[Text passage]
|---|

Five days after Venezuelan president Nicolás Maduro charged him with a list of things —“conspiring to commit a crime, arson of a public building, instigating a crime, severe injury, public intimidation, damage to public property, terrorism and homicide”— Leopoldo López emerged from hiding last Tuesday to lead thousands of anti-government protesters through the Chacaíto neighborhood in eastern Caracas, climbing a statue of José Martí to address his supporters.
“The options I had were to leave the country, and I will never leave Venezuela!” declared the 42-year-old former mayor-turned-enemy-of-the-state, who now finds himself in a contest for the leadership of the anti-Chavista movement with Henrique Capriles, the man who ran against Maduro in 2013.
López’s voice boomed at the crowd through a bullhorn, the yellow, blue and red of the Venezuelan flag draped over his shoulders, Martí’s outstretched hand seemingly guiding the people toward a freer future: “They want to jail Venezuelans who want peaceful, democratic change. … In the name of all the children of Venezuela, I swear that we will win, and we will have a Venezuela free and democratic!”
When the speech was over, the crowd cheered their leader as he climbed down from the statue and promptly turned himself in to armed members of the national guard.
It’s been a little over 20 years since the late Hugo Chávez’s failed coup attempt, and 15 years since his Bolivarian Revolution came to power in Venezuela, and yet some in Venezuela are again taking to the streets demanding the ouster of their democratically-elected president.
They’re not opposed to many of the socioeconomic changes initiated by Chávez. They like that poverty has fallen dramatically and increased access to a decent education makes illiteracy practically nonexistent. And the government selling oil to the people at five cents a gallon means, as a staff writer at Forbes recently put it, “you can fill up an SUV for less than the price of a candy bar.”
What the protesters resent is the vast amount of authority exercised by the government, which has also failed to properly address the country’s economic and security issues. The current unofficial death count since the protests took a violent turn on February 12 is 11 people dead.
In the past few years Venezuela has seen its murder rate skyrocket to become the second-highest in the world. But rather than improving the existing civilian agencies so they could tackle the wave of violence and crime bearing down on Venezuela, Pres. Maduro took steps to turn the country into a militarized police state.
While Venezuela sits on one of the largest oil reserves in the world —producing about 2.5 barrels a day, as much as Iraq— the Venezuelan economy is on the verge of collapse.
That’s because the government offers it to the people virtually free of charge, as well as supplying countries like Cuba, Nicaragua, Haiti and the Dominican Republic in exchange for doctors, black beans and IOUs.
As David Frum writes for CNN:
A country with a population smaller than Canada’s has more murders than the United States. Inflation exceeds 56%. Goods from toilet paper to sacramental wine have vanished from shops. A regime that calls itself ‘socialist’ has massively enriched the former president’s family and friends. Street lights dim at night because a country with some of the world’s largest energy reserves cannot provide enough electricity.

|---|

[Recorded information]

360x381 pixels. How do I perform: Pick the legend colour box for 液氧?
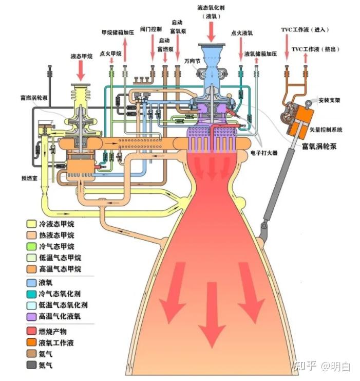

|---|

[Problem set]
**A)** Answer these questions using the article on the Venezuelan protests:
(i) Whose statue did López climb to address his supporters?
(ii) What is the unofficial death count since the protests turned violent on February 12?
(iii) According to the passage quoted from CNN, what figure does inflation exceed?
**B)** Copy the passage of the article on the Venezuelan protests from "What the protesters" to "verge of collapse." word for word.

[Set of answers]
**A)**
(i) José Martí's
(ii) 11 people
(iii) 56%

**B)**
What the protesters resent is the vast amount of authority exercised by the government, which has also failed to properly address the country’s economic and security issues. The current unofficial death count since the protests took a violent turn on February 12 is 11 people dead.
In the past few years Venezuela has seen its murder rate skyrocket to become the second-highest in the world. But rather than improving the existing civilian agencies so they could tackle the wave of violence and crime bearing down on Venezuela, Pres. Maduro took steps to turn the country into a militarized police state.
While Venezuela sits on one of the largest oil reserves in the world —producing about 2.5 barrels a day, as much as Iraq— the Venezuelan economy is on the verge of collapse.